TASK REQUIREMENTS: Look through the lines below; wherever the word "computer" appears, copy that line.

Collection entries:
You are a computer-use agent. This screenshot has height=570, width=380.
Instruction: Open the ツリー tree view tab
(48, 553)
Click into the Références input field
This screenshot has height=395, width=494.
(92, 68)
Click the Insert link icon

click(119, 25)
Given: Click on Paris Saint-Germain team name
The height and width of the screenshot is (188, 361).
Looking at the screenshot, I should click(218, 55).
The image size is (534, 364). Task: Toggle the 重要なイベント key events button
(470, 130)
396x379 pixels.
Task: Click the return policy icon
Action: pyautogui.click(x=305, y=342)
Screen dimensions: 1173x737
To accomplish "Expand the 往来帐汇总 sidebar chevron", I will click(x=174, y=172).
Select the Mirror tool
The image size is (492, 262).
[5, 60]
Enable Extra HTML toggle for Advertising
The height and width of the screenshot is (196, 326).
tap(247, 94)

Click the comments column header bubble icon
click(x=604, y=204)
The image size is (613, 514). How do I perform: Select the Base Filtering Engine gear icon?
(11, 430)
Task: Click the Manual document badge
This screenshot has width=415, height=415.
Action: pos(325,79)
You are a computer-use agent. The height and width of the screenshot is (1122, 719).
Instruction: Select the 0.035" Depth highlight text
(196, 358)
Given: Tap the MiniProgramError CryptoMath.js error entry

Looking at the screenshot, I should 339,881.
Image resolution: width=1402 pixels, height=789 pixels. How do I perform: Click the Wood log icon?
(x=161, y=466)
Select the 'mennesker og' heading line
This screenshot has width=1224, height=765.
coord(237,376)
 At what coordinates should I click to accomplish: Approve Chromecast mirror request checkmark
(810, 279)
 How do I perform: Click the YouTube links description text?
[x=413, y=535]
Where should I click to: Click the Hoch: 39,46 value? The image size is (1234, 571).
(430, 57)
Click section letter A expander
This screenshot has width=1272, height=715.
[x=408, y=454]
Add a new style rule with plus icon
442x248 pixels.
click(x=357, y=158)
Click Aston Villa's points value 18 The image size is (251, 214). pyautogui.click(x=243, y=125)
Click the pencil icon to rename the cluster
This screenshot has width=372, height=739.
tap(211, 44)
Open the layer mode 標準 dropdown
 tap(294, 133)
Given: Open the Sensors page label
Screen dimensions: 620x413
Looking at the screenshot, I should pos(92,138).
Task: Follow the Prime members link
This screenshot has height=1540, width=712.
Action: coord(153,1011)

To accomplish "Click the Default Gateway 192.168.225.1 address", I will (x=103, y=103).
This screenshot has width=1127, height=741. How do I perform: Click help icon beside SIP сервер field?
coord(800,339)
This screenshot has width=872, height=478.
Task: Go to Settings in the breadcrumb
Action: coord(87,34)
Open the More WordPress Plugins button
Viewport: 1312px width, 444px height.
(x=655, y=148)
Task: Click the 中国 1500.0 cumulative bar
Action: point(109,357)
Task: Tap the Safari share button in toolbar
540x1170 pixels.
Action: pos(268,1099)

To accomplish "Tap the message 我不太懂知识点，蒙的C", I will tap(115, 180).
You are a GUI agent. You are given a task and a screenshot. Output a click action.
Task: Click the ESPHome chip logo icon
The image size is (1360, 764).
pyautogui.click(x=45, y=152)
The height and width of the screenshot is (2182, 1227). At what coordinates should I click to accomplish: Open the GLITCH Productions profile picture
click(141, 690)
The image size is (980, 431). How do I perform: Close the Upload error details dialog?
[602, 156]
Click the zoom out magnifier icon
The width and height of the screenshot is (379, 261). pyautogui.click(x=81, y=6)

RESULT OF THIS EXERCISE:
You are a computer-use agent. This screenshot has height=570, width=380.
You are a computer-use agent. The height and width of the screenshot is (1122, 719).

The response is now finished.